Associate Professor,

Department of CSE, K.S.R College of Engineering, Tiruchengode,India

  1. Prakashraj2, E. Preetha3, J. Priyangaa4,

    2,3,4Final Year,

    Department of CSE, K.S.R College of Engineering, Tiruchengode,India

    Abstract: In cloud storage services, users store their data remotely to the cloud and realize the data sharing with others. In Electronic Health Records (EHRs) system, the cloud file might contain some sensitive information. The sensitive information should not be known to others when the cloud file is shared. Encrypting the whole shared file realizes the sensitive information hiding, but will make this shared file unable to be used by others. How to realize data sharing with sensitive information hiding in remote data integrity auditing still has not been explored up to now. In order to address this problem, this paper proposes a remote data integrity auditing scheme that realizes data sharing with sensitive information hiding. Thus, enabling public auditability for cloud storage is of critical importance so that users can resort to a third party auditor (TPA) to check the integrity of outsourced data and be worry-free. To securely introduce an effective TPA, the auditing process should bring in no new vulnerabilities towards user data privacy, and introduce no additional online burden to user. This paper proposes a secure cloud storage system supporting privacy-preserving public auditing and extend our result to enable the TPA to perform audits for multiple users simultaneously and efficiently. In addition, it articulates performance optimization mechanisms for this scheme, and in particular present an efficient method for selecting optimal parameter values to minimize the computation costs of clients and storage service providers. It shows that the solution introduces lower computation and communication overheads in comparison with non- cooperative approaches.

    Keywords-Auditing protocol, Cloud storage, Data sharing, TPA.

    1. INTRODUCTION

      Cloud computing is an attracting technology in the field of computer science. It is proven that cloud will bring changes to the IT industry. The cloud is changing our life by providing users with new types of services. Users get service from a cloud without paying attention to the details. Cloud computing is a model for enabling ubiquitous, convenient, on-demand network access to a shared pool of configurable computing resources (e.g., networks, servers, storage, applications, and services) that can be rapidly provisioned and released with minimal management effort or service provider interaction.
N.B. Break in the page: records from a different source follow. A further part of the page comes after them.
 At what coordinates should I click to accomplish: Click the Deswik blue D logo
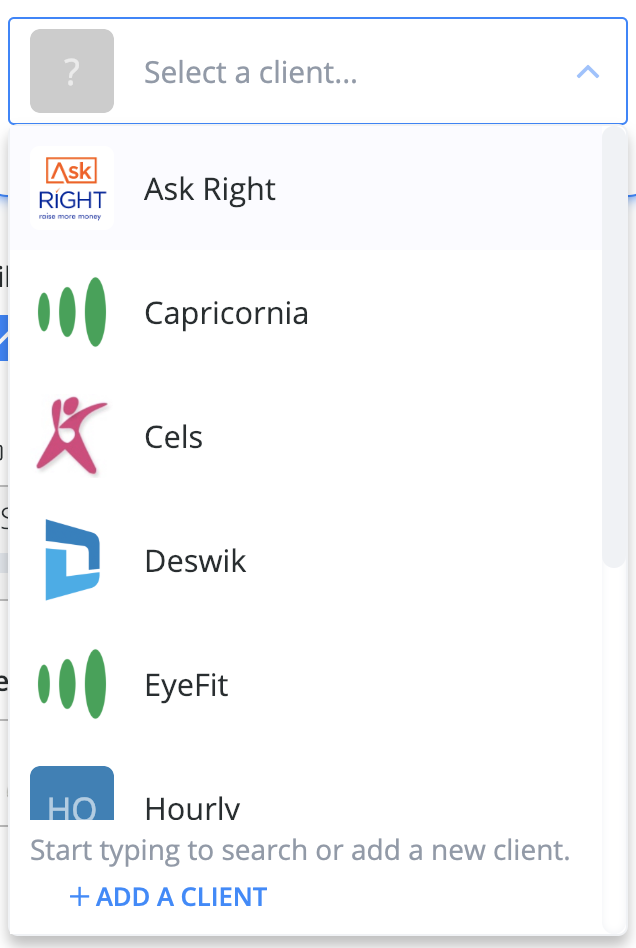point(73,560)
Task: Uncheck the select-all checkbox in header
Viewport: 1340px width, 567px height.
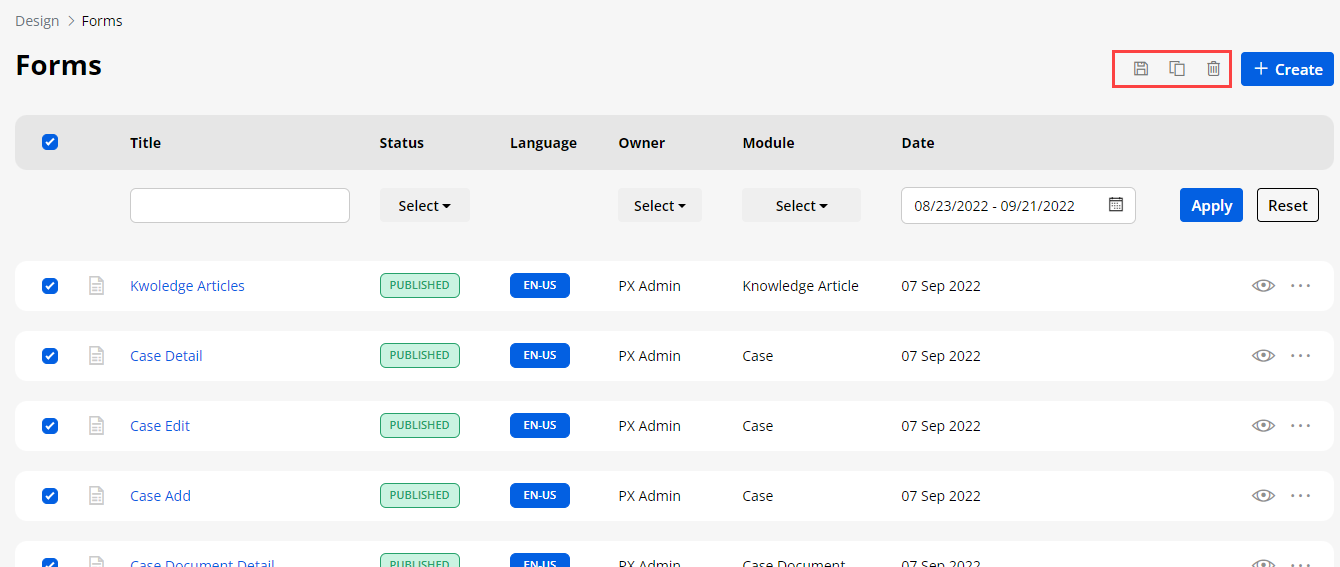Action: (x=50, y=142)
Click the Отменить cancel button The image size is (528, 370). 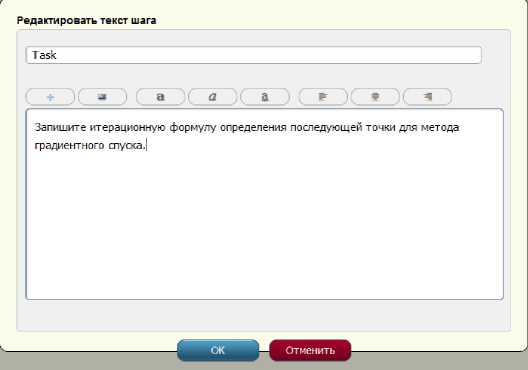tap(310, 350)
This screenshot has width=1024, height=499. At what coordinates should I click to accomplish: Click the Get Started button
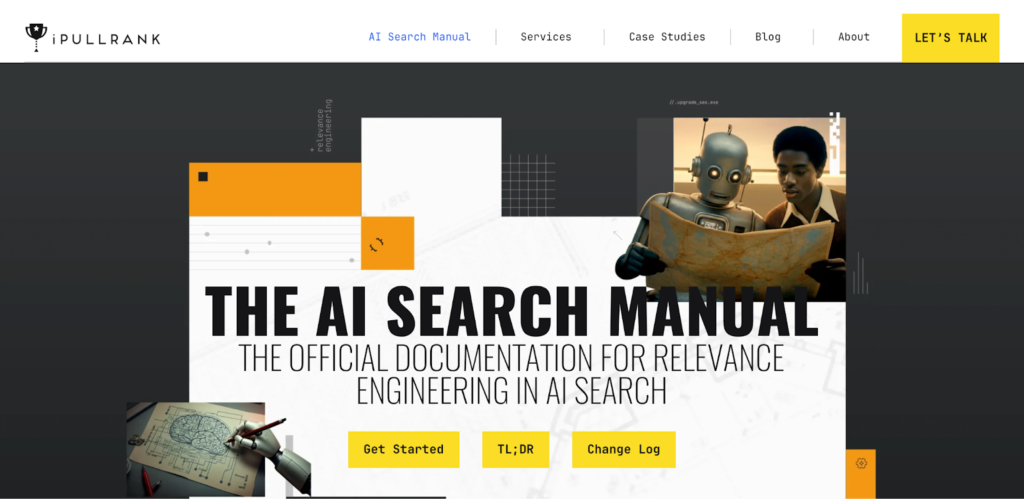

More and more people pay attention to cloud computing. Cloud computing is efcient and scalable but maintaining the stability of processing so many jobs in the cloud computing environment is a very complex problem with load balancing receiving much attention for researchers. In this paper, the following four architectural patterns are distinguished:

      1. Replication of applications allows to receive multiple results from one operation performed in distinct clouds and to compare them within the own premise. This enables the user to get an evidence on the integrity of the result.

      2. Partition of application System into tiers allows separating the logic from the data. This gives additional protection against data leakage due to flaws in the application logic.

      3. Partition of application logic into fragments allows distributing the application logic to distinct clouds. This has two benefits. First, no cloud provider learns the complete application logic. Second, no cloud provider learns the overall calculated result of the application. Thus, this leads to data and application confidentiality.

      4. Partition of application data into fragments allows distributing fine-grained fragments of the data to distinct clouds. None of the involved cloud providers gains access to all the data, which safeguards the datas confidentiality.

      Each of the introduced architectural patterns provides individual security merits, which map to different application scenarios and their security needs. Obviously, the patterns can be combined resulting in combined security merits, but also in higher deployment and runtime effort. The following sections present the four patterns in more detail and investigate their merits and flaws with respect to the stated security requirements under the assumption of one or more compromised cloud systems.

      The main objective of this paper is,

      • To set different trust level is set to different cloud providers and encryption/decryption is varied based on the clouds computational capability.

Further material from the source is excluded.